_Given passage_
— Start —
Thanks for your report.




Best Regards
Ziye Yang 

-----Original Message-----
From: SPDK [mailto:spdk-bounces(a)lists.01.org] On Behalf Of Andrey Kuzmin
Sent: Tuesday, December 4, 2018 1:16 AM
To: Storage Performance Development Kit <spdk(a)lists.01.org>
Subject: Re: [SPDK] Null bdev read/write performance with NVMf/TCP target

Thanks Ziye,

the patch works for me. Notice also that, once the multiple lcore issue raised by Sasha has been addressed, I was able to retest performance with multiple connections and found out that the asymmetry I reported is gone if one runs over at least 4 connections (with the same aggregate queue depth).
With 4 lcores and 256 aggregate QD, I see ~1050 MB/s for all three workloads (read, writes, and 50/50 mix).

Regards,
Andrey


On Mon, Dec 3, 2018 at 5:54 AM Yang, Ziye <ziye.yang(a)intel.com> wrote:

> Hi Andrey,
>
> You can support this formal patch, it will support the 
> incapsuleDataSize better.
> https://review.gerrithub.io/#/c/spdk/spdk/+/435826/
>
> BTW, you need to configure  InCapsuleDataSize  in the Transport 
> section in your target configuration file or use RPC.
>
> Thanks.
>
>
> Best Regards
> Ziye Yang
>
>
> -----Original Message-----
> From: SPDK [mailto:spdk-bounces(a)lists.01.org] On Behalf Of Andrey 
> Kuzmin
> Sent: Saturday, December 1, 2018 12:29 AM
> To: Storage Performance Development Kit <spdk(a)lists.01.org>
> Subject: Re: [SPDK] Null bdev read/write performance with NVMf/TCP 
> target
>
> Also FYI, 50/50 rw mix outperforms 100% read workload by more than 20%
> (950 MB/s vs. 750), also something not exactly intuitive. Nice first 
> impression, nonetheless, thanks for the great job.
>
> Regards,
> Andrey
>
>
> On Fri, Nov 30, 2018 at 6:47 PM Andrey Kuzmin 
> <andrey.v.kuzmin(a)gmail.com>
> wrote:
>
> > Ziye,
> >
> > I tried out both of your suggestions. Increasing MX_R2T brought home 
> > substantial improvement (~50%), while allowing in-capsule data - not 
> > so much, just an extra 10% surprisingly. With both fixes, write 
> > throughput in the runs I reported earlier increased to some 620MB/s, 
> > that is close to 80% of the read throughput (latency P50 now stands 
> > at
> 1.33 for reads ms vs.
— End —
_Stored data_
— Start —
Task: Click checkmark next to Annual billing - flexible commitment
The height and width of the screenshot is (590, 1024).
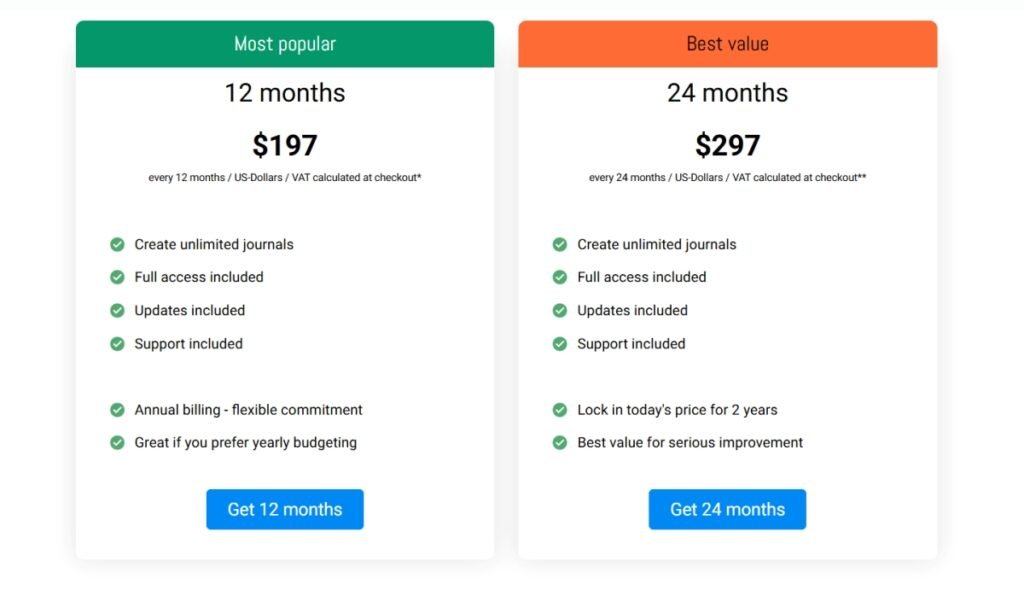Action: pos(117,410)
— End —
_What the task requires_
Reproduce the section of the SPDK mailing-list thread starting with "On Mon, Dec" and going on through "or use RPC.".

_Full output_
On Mon, Dec 3, 2018 at 5:54 AM Yang, Ziye <ziye.yang(a)intel.com> wrote:

> Hi Andrey,
>
> You can support this formal patch, it will support the 
> incapsuleDataSize better.
> https://review.gerrithub.io/#/c/spdk/spdk/+/435826/
>
> BTW, you need to configure  InCapsuleDataSize  in the Transport 
> section in your target configuration file or use RPC.